Menurut van den Bosch, cultuur stelsel didasarkan atas hukum adat yang menyatakan bahwa barang siapa berkuasa di suatu daerah, ia memiliki tanah dan penduduknya. Karena raja-raja di Indonesia sudah takluk kepada Belanda, maka pemerintah Belanda menganggap dirinya sebagai pengganti raja-raja tersebut. Oleh karena itu, penduduk harus menyerahkan sebagian hasil tanahnya kepada pemerintah Belanda. 

Latar Belakang Sistem Tanam Paksa 

Penerapan sistem tanam paksa di Indonesia dilatar belakangi oleh beberapa hal berikut ini:

1. Di Eropa, Belanda terlibat dalam peperangan-peperangan pada masa kejayaan Napoleon sehingga menghabiskan biaya yang besar. 

2. Terjadinya Perang Kemerdekaan Belgia yang diakhiri dengan pemisahan Belgia dari Belanda pada tahun 1830. 

3. Terjadi Perang Diponegoro (1825-1830) yang merupakan perlawanan rakyat jajahan termahal bagi Belanda. Perang Diponegoro menghabiskan biaya sekitar 20.000.000 gulden. 

4. Kas negara Belanda kosong dan utang yang ditanggung Belanda cukup berat. 

5. Pemasukan uang dari penanaman kopi tidak banyak.

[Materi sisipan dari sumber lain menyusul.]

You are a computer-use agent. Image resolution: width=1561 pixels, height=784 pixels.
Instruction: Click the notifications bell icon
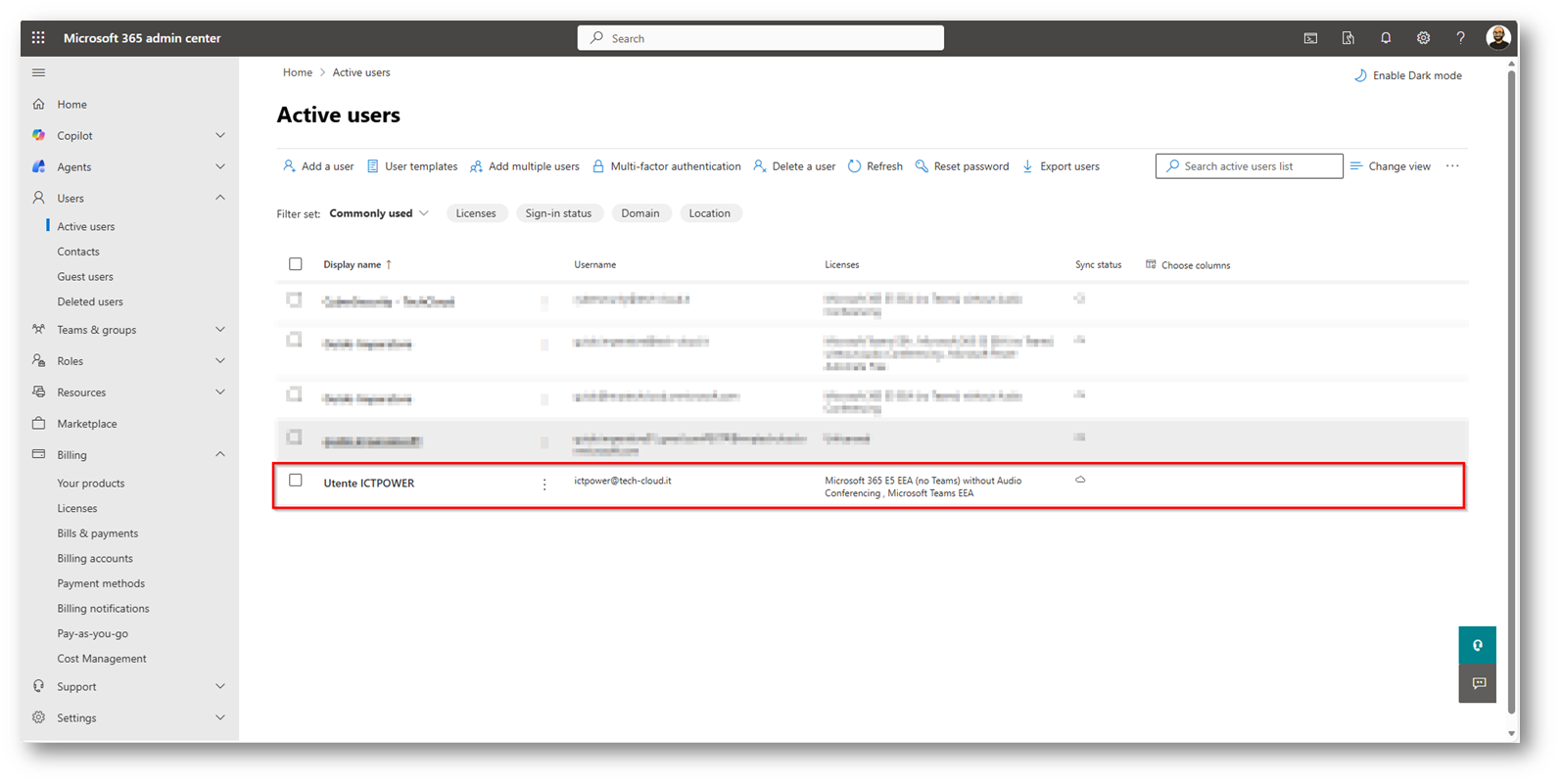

6. Gagal mempraktekkan gagasan liberal (1816-1830) berarti gagal juga mengeksploitasi tanah jajahan untuk memberikan keuntungan yang besar pada Belanda. 

Aturan-Aturan Tanam Paksa

Ketentuan-ketentuan pokok sistem tanam paksa terdapat dalam Staatsblad (lembaran negara) tahun 1834 No. 22, beberapa tahun setelah tanam paksa dijalankan di Pulau Jawa. Bunyi dari ketentuan tersebut adalah sebagai berikut:

a. Persetujuan-persetujuan agar penduduk menyediakan sebagian dari tanahnya untuk penanaman tanaman ekspor yang dapat dijual di Eropa. 

b. Tanah pertanian yang disediakan penduduk untuk tujuan tersebut tidak boleh melebihi seperlima dari tanah pertanian yang dimiliki.

c. Pekerjaan yang diperlukan untuk menanam tanaman tidak boleh melebihi pekerjaan untuk menanam padi. 

d. Tanah yang disediakan penduduk tersebut bebas dari pajak tanah. 

e. Hasil dari tanaman tersebut diserahkan kepada Pemerintah Hindia Belanda. Jika harganya ditaksir melebihi pajak tanah yang harus dibayar rakyat, kelebihan itu diberikan kepada penduduk. 

f. Kegagalan panen yang bukan karena kesalahan petani akan menjadi tanggungan pemerintah. 

g. Bagi yang tidak memiliki tanah akan dipekerjakan pada perkebunan atau pabrik-pabrik milik pemerintah selama 65 hari setiap tahun. 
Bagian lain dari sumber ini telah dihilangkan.